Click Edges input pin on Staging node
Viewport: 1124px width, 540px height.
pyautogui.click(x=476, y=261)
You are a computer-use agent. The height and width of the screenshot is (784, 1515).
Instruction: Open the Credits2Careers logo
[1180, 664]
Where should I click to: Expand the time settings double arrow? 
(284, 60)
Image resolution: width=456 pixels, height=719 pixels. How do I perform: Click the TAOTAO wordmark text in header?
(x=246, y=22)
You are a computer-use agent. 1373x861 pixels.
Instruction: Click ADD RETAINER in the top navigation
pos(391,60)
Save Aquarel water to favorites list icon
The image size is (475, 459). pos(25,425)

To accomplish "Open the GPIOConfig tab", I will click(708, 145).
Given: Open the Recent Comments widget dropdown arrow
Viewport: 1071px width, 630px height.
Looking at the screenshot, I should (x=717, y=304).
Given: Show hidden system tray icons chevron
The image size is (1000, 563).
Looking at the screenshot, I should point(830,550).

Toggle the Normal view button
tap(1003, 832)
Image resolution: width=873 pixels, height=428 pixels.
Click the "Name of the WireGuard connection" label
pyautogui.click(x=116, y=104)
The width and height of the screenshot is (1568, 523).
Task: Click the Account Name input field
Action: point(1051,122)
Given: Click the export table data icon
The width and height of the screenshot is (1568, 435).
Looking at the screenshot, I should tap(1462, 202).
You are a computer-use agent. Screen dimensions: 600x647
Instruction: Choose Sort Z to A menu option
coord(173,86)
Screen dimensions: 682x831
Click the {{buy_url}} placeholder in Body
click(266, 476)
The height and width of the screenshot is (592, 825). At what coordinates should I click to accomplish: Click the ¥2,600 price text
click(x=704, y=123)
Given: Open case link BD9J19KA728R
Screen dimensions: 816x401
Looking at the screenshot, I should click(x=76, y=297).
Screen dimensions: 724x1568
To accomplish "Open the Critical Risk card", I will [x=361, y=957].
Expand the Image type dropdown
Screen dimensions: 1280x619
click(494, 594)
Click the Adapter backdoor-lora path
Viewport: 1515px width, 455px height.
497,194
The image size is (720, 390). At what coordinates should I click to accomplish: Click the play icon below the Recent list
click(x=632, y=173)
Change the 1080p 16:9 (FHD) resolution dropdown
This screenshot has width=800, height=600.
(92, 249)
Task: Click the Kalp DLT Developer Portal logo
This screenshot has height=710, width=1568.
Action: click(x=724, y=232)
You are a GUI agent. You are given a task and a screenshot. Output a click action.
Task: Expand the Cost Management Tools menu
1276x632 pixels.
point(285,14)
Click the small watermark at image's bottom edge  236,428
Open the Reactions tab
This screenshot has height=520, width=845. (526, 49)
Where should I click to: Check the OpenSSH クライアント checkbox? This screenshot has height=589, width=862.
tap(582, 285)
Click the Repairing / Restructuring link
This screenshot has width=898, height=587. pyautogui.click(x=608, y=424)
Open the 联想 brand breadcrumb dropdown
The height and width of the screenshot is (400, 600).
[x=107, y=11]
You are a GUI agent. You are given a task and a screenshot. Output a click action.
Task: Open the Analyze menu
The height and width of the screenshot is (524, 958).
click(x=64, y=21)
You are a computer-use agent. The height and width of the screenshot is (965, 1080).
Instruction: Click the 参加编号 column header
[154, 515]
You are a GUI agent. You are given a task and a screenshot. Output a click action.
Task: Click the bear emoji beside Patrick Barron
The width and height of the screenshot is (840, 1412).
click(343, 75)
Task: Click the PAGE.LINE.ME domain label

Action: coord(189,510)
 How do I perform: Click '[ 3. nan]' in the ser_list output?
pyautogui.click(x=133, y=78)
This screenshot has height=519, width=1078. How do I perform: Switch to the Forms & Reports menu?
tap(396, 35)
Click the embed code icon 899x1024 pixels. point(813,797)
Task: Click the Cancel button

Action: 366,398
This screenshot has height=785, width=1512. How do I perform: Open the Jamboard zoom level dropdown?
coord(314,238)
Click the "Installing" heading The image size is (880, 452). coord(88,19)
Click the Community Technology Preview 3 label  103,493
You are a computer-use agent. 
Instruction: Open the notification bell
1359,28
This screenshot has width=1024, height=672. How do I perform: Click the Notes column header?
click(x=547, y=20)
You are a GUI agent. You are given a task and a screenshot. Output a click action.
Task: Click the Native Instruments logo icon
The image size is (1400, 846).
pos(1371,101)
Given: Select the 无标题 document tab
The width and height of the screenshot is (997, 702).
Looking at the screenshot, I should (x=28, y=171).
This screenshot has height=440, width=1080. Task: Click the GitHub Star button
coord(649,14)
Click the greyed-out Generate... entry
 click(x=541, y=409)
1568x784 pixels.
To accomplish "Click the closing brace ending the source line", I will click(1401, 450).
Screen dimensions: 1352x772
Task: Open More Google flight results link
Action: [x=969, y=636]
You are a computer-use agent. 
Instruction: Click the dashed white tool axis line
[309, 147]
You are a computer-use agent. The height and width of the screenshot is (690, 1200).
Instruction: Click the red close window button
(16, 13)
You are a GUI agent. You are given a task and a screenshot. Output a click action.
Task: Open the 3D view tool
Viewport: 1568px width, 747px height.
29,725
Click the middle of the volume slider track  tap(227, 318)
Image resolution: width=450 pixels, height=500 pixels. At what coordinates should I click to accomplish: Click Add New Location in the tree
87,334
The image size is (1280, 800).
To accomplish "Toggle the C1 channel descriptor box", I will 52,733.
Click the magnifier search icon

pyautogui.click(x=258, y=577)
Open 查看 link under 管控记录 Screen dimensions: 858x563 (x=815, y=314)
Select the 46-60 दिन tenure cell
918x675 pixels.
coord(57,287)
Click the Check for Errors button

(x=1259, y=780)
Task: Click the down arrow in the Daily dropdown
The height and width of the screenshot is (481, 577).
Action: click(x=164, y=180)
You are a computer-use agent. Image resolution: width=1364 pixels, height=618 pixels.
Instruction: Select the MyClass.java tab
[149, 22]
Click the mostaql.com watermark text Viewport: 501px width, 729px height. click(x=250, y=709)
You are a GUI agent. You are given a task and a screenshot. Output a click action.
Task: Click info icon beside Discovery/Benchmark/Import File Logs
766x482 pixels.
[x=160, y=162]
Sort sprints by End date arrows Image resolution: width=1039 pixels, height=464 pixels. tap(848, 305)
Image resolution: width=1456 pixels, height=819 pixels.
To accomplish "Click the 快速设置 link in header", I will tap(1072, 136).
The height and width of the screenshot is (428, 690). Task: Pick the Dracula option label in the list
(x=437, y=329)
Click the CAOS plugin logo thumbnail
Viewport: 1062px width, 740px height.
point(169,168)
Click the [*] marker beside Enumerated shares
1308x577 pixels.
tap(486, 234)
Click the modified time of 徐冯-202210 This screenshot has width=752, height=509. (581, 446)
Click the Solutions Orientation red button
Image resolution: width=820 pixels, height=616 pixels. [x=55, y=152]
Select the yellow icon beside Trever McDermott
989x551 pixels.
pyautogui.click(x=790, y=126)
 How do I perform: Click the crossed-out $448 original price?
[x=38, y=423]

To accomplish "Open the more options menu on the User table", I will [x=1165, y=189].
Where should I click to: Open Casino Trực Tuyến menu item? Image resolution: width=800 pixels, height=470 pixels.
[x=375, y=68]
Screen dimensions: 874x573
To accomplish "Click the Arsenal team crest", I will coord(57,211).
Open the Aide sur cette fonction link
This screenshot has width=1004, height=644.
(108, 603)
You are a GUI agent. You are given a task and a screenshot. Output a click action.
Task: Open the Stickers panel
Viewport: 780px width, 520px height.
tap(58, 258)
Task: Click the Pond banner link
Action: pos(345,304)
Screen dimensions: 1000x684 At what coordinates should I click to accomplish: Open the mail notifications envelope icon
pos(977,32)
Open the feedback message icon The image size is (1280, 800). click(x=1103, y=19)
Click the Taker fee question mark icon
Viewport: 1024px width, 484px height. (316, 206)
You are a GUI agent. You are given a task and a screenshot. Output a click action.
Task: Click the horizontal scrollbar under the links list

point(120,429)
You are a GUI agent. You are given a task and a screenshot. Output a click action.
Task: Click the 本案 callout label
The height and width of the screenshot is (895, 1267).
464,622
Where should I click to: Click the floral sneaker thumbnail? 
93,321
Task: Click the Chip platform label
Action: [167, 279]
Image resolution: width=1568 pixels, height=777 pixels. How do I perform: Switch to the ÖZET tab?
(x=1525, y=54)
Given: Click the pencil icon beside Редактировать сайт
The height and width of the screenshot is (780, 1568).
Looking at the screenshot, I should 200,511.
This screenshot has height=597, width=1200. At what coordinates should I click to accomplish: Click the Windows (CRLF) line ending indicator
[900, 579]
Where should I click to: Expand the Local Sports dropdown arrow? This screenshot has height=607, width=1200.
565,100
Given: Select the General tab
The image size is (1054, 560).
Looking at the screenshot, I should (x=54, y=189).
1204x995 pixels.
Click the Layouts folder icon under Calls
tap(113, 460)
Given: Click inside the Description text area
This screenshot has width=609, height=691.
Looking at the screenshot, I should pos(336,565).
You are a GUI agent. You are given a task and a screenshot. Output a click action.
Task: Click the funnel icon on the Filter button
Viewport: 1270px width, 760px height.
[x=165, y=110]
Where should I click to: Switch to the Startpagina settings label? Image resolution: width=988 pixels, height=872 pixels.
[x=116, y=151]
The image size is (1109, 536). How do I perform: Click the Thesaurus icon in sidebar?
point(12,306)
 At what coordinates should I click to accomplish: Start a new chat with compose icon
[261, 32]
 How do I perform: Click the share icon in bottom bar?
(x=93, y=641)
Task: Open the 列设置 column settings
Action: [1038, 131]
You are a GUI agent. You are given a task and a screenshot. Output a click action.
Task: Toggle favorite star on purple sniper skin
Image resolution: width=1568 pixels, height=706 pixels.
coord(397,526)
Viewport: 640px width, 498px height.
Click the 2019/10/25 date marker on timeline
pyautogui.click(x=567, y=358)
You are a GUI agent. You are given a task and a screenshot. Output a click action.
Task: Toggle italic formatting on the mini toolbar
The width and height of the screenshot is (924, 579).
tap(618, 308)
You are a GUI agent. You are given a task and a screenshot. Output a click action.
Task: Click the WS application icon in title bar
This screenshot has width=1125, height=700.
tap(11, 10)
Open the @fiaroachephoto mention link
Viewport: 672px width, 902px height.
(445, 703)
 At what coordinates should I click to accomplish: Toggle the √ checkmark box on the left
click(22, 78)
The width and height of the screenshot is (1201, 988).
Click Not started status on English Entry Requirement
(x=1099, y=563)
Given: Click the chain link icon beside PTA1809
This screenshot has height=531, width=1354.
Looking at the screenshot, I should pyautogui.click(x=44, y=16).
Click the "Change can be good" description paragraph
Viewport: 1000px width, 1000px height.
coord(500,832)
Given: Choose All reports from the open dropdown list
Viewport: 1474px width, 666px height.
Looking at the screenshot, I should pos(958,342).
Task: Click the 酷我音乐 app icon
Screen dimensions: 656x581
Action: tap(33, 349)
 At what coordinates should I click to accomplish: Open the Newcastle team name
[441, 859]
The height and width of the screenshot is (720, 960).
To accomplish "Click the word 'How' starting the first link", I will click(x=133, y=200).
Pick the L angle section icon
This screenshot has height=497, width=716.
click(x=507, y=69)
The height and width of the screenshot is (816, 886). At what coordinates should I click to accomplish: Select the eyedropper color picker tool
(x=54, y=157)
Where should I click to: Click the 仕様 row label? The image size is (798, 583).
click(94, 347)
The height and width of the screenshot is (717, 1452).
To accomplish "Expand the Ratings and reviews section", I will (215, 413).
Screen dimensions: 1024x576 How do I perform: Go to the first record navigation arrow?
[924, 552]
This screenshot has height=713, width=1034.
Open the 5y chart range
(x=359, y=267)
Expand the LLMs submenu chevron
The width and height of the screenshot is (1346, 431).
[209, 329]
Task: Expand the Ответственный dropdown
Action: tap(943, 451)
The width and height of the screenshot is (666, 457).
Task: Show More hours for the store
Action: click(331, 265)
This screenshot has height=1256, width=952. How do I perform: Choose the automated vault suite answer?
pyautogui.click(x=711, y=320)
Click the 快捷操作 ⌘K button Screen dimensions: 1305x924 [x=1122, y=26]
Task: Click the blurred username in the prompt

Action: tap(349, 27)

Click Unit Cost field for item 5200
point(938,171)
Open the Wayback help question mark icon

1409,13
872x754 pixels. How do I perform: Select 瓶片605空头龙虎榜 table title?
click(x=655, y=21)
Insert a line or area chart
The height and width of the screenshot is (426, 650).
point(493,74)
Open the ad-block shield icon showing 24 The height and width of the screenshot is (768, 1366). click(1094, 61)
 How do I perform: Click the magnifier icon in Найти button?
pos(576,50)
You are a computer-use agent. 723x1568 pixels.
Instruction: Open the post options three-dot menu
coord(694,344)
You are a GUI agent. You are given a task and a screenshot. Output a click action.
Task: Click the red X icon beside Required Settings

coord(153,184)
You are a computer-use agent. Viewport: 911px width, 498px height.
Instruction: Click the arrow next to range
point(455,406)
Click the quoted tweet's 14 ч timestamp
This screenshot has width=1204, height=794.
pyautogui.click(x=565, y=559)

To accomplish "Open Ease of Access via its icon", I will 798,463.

----

→ What the exercise asks
If a line of the material contains the word "watermark", pick it out and copy it.

→ Answer for the task
Click the small watermark at image's bottom edge  236,428
Click the mostaql.com watermark text Viewport: 501px width, 729px height. click(x=250, y=709)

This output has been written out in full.